Two years following the surgery, RP graded his tinnitus at 0 to 1/10. Audiometry indicated no change in his hearing or speech discrimination after surgery.

Patient 2. MV is a 40 year-old female who was involved in a motor vehicle accident with whiplash injury. She immediately suffered a left-side hearing deficit. Two years after the accident, a sudden left-sided tinnitus developed and was associated with short-lasting spells of vertigo. Multiple medical and masking treatments were unsuccessful in alleviating her tinnitus. Audiometry revealed a very high 80 dB sensorineural hearing loss on her left side. She graded her tinnitus intensity and distress at 10/10. Her tinnitus pitch was centered around 16,000 Hz.

High resolution MRI revealed a microvascular compression at the entrance of her spine into the brainstem. Seven years after she developed her tinnitus, a microvascular decompression was performed and resulted in successfully treating her vertigo but failed to reduce her tinnitus.

Four months later, MV underwent transcranial magnetic stimulation, which suppressed her tinnitus by 20-50% but did not last for any appreciable time. Using fMRI neuronavigation, a linear four-contact electrode array was implanted over the site of the auditory cortex. Several subsequent stimulation regimens applied over the succeeding 4 months failed to adequately diminish her tinnitus.

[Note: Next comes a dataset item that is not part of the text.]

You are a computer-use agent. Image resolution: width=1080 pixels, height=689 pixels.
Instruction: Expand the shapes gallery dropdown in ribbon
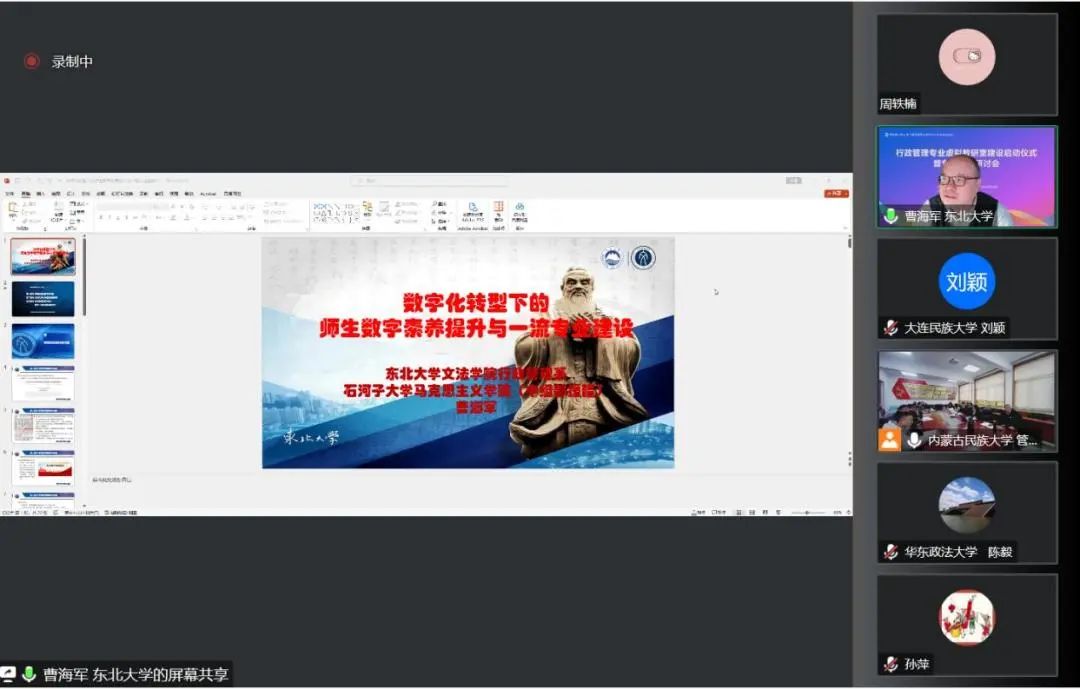coord(358,220)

Four months after the original surgery, MV underwent further surgery to replace the four-contact electrode array with two two-contact arrays. By altering the stimulation paradigm, she eventually had a 30% to 35% reduction in her tinnitus. However at her 2-year follow-up examination, her tinnitus had returned to its original levels.

Discussion

Two patients underwent intracranial electrical stimulation of their auditory cortex in an attempt to reduce or eliminate tinnitus. In patient one, the suppression of tinnitus was near complete, whereas in the other, it was moderate and did not last. Whether this was due to the more longstanding nature of patient two’s tinnitus or to another reason is still unknown.

Intracranial electrical stimulation has been widely used by neurosurgeons for years. The primary pitfall is determining which “structures” (areas of the brain) to target to minimize the perception of tinnitus. Preliminary animal data clearly suggests that auditory cortex stimulation can affect other downstream structures within the auditory pathway. Whether stimulation of the primary auditory cortex will have the greatest effect in alleviating the perception of tinnitus or whether stimulation of other structures, such as those within the limbic system, will have the greatest effect requires further study. Dr. Seidman is currently working on approval to stimulate limbic structures.

Author’s Note: The limbic system is the part of the brain responsible for pleasure, emotions, sexual arousal and fear. It is known that the limbic system plays a major role in the annoyance and aggravation of tinnitus.

In many ways, this is similar to the early work of William House with cochlear implantation. Dr. House inserted an electrode in the cochlea and a perception of sound occurred in profoundly deaf people. It took many years of biomedical engineering to refine the speech and coding strategies to provide the highest quality sound perception and speech recognition to the patient.

It has been suggested that tinnitus can be affected through cortical and auditory pathway stimulation, provided that reorganization of auditory signals has not yet reached the ultimate phase of irreversibility. This implies that tinnitus should be treated as soon as possible, preferably within 5 years of onset.